Algérie | 11 février 2012 | src.leJMed.fr
Pr A. Mebtoul : une vision de l'évolution politique et économique de l'Algérie, de 1963 à 2012
Alger -

Sous la direction de leur Président, le Professeur Abderrahmane MEBTOUL (Professeur des Universités , Expert international en management stratégique), un groupe d’Experts (politologues, sociologues, économistes, financiers… ) de l’ADEM (Association Algérienne de Développement de l’Economie de Marché) a réalisé une importante étude abordant, chiffres à l’appui, toutes les facettes de la politique socio-économique de l’Algérie, de 1963 à janvier 2012.

Photo ci-dessus : le Professeur Abderrahmane Mebtoul © DR


« Cette analyse, se fondant sur l’observation de la réalité, et liant la théorie et la pratique, constitue une très brève synthèse de nos réflexions et propositions concrètes durant ces trente dernières années pour le redressement national. Elle se veut une modeste contribution au débat national qui engage l’avenir de l’Algérie », relève le Professeur Abderrahmane MEBTOUL.

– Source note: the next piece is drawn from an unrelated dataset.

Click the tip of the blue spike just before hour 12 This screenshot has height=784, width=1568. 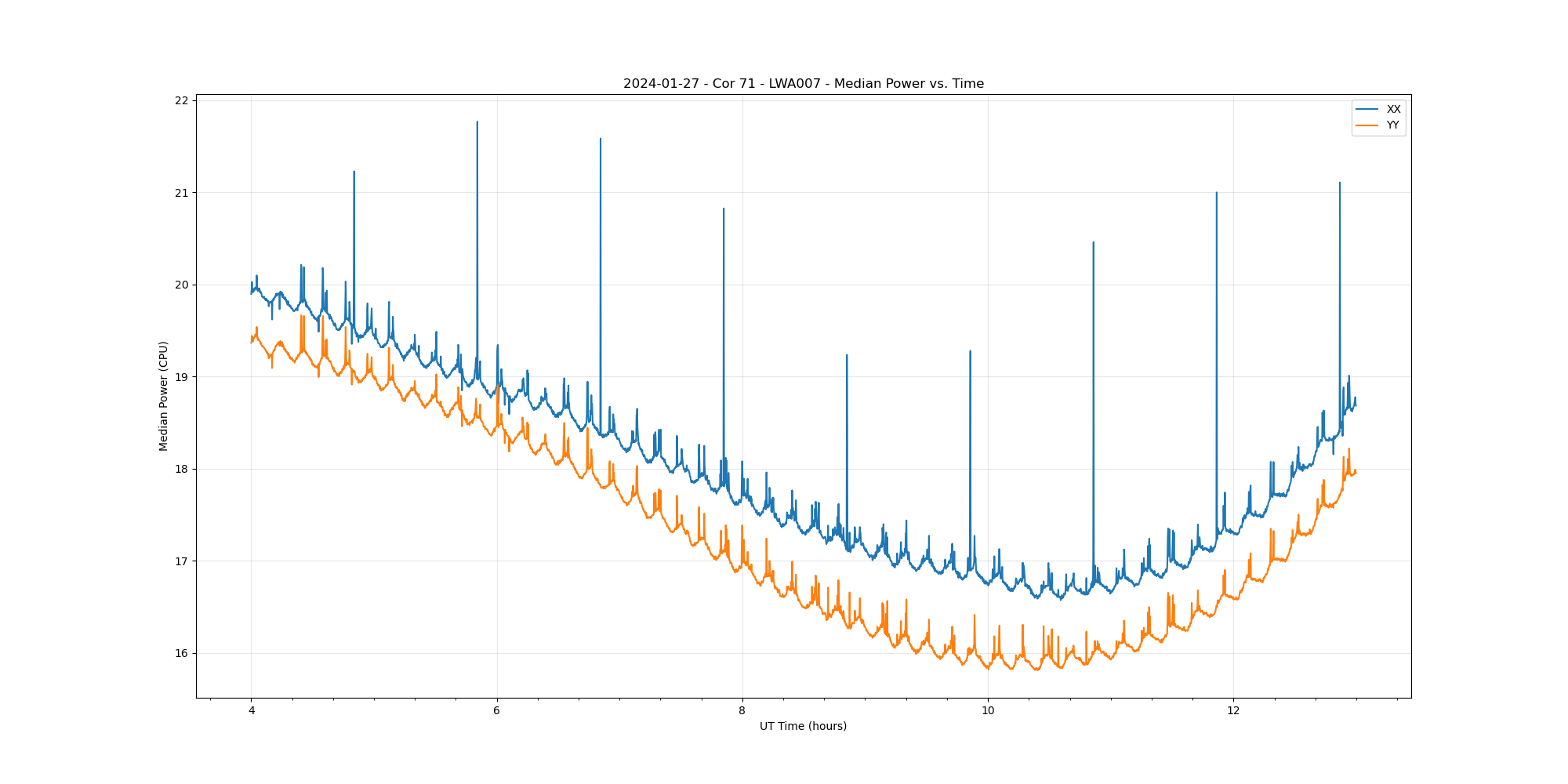[1216, 192]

Avec l’aimable autorisation des auteurs, leJMed.fr entreprend de publier l’ensemble de cette étude de l’ADEM. En voici le premier chapitre.

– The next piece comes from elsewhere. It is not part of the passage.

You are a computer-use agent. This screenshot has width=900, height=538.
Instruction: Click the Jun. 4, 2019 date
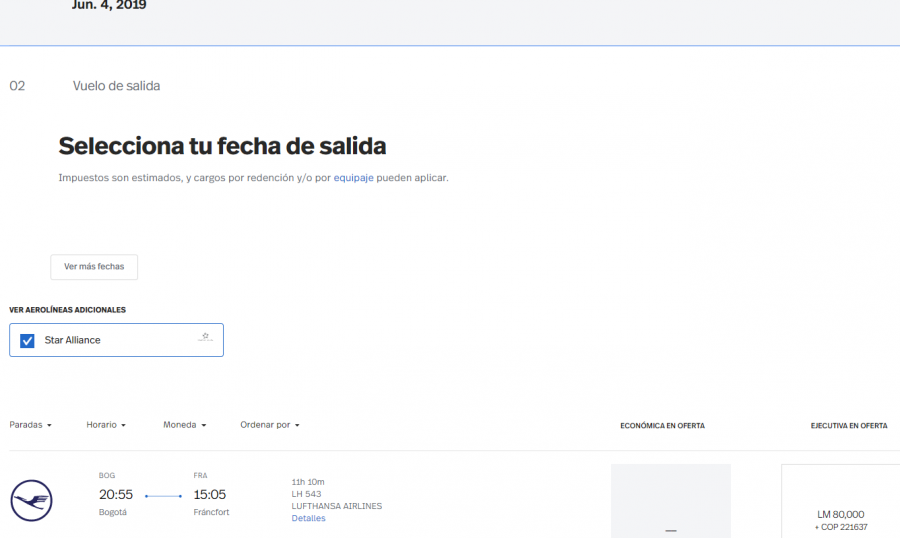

Ch. I - L’évolution politique et économique de l’Algérie,
de 1963 à 2012

Les forces sociales conservatrices et réformistes souvent antagoniques, tenant compte du poids de l’Histoire, sont le moteur de la dynamique ou de la léthargie de toute société. Car, comment ne pas se remémorer les promesses des dirigeants politiques algériens qui ont présidé aux destinés du pays au nom de la légitimité historique – encore – quand certains évoquent récemment, pour ceux qui veulent bien les entendre, la fin de « l’Etat de la mamelle », puis celle de la légitimité révolutionnaire.
Cela signifie surtout que le pouvoir bienfaisant comme contrat politique implicite par les tenants du « socialisme de la mamelle » afin de légitimer l’échange d’une partie de la rente contre la dépendance et la soumission politique – et qui efface tout esprit de citoyenneté active –, ce pouvoir doit céder la place à un pouvoir juste, justicier et de justice. C’est la norme du droit qui doit en principe – dans les actes et non les discours –, reprendre sa place pour légitimer le véritable statut de la citoyenneté.

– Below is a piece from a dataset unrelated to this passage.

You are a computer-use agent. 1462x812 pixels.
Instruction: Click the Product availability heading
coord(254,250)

Les discours triomphants des années 1960

Souvenons-nous, en 1962, de la domination idéologique du communisme, l’hymne à la liberté chantée dans les rues de l’ensemble de l’Algérie indépendante, les espoirs suscités par le socialisme spécifique à l’algérienne, l’autogestion des domaines des colons qui devait élever la production, restituer les paysans dans leur dignité, lutter contre l’injustice sociale, mais aussi les luttes de pouvoir entre l’Intérieur et l’Extérieur des différents clans.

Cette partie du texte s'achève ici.